__What you need to do__. Each line that includes the word "menu" should be copied from the records.

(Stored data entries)
◆ ◆ ◆ ◆ ◆ ◆ ◆

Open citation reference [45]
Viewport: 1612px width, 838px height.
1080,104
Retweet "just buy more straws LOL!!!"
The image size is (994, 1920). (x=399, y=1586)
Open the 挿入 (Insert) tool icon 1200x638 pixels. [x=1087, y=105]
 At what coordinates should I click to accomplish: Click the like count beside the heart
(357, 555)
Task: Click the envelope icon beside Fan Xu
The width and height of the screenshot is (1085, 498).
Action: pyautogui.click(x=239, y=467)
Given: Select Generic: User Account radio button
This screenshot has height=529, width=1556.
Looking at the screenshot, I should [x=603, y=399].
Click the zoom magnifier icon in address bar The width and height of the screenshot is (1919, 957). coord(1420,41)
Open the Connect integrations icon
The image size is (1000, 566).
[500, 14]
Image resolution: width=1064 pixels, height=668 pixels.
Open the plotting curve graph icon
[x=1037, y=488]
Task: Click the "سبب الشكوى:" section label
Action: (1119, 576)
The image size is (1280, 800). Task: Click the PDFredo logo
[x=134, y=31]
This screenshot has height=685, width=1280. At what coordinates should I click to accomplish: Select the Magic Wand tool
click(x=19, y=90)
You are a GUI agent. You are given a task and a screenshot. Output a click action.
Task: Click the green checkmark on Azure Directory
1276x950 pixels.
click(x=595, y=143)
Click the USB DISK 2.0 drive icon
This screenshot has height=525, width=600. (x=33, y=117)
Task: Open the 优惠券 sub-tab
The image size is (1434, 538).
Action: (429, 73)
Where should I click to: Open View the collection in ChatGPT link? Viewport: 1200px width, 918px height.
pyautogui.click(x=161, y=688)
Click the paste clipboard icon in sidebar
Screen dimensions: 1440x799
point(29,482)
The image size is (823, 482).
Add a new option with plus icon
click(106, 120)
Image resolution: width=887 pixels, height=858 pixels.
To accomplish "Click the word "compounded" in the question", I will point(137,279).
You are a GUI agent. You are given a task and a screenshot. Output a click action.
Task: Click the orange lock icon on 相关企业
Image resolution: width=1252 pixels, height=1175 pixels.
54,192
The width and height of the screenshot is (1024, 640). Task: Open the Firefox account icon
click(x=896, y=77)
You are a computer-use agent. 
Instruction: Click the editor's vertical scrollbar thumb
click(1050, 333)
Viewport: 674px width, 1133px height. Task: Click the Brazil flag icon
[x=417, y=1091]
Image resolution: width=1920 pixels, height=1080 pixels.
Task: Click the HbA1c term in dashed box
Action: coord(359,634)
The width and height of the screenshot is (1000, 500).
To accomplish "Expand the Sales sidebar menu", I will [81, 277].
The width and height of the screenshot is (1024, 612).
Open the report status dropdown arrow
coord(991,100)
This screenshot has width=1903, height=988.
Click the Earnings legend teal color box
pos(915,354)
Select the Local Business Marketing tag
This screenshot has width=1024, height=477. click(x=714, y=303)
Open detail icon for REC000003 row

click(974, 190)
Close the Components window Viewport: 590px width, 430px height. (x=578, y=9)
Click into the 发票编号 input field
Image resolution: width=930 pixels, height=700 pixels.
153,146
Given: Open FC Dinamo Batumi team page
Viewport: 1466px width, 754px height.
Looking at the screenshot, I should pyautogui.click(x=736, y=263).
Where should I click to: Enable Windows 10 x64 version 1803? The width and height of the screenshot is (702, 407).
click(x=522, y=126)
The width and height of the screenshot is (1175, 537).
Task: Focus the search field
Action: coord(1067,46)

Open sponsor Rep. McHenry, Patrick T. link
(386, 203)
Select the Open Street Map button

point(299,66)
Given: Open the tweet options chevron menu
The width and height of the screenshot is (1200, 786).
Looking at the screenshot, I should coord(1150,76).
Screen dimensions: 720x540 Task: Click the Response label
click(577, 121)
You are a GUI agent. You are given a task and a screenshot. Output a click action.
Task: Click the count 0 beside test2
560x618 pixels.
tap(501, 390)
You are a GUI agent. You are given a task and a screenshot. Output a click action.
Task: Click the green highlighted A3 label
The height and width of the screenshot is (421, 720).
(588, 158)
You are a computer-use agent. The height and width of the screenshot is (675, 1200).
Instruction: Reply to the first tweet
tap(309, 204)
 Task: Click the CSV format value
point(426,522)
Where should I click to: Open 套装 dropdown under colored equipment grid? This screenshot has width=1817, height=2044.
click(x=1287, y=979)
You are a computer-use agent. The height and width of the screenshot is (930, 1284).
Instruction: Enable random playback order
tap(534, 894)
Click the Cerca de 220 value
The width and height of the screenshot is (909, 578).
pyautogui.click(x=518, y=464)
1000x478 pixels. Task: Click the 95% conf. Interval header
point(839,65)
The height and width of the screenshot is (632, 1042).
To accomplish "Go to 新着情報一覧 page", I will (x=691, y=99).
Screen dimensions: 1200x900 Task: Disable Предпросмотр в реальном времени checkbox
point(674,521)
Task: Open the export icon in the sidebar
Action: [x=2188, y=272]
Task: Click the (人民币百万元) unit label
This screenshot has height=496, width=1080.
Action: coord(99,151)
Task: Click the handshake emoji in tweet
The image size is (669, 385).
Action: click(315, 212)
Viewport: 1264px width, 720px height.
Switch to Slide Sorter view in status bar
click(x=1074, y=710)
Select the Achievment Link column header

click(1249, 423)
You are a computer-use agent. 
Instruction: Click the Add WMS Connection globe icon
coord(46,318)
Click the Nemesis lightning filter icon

◆ ◆ ◆ ◆ ◆ ◆ ◆

__Solution to this task__.
To accomplish "Expand the Sales sidebar menu", I will [81, 277].
Given: Open the tweet options chevron menu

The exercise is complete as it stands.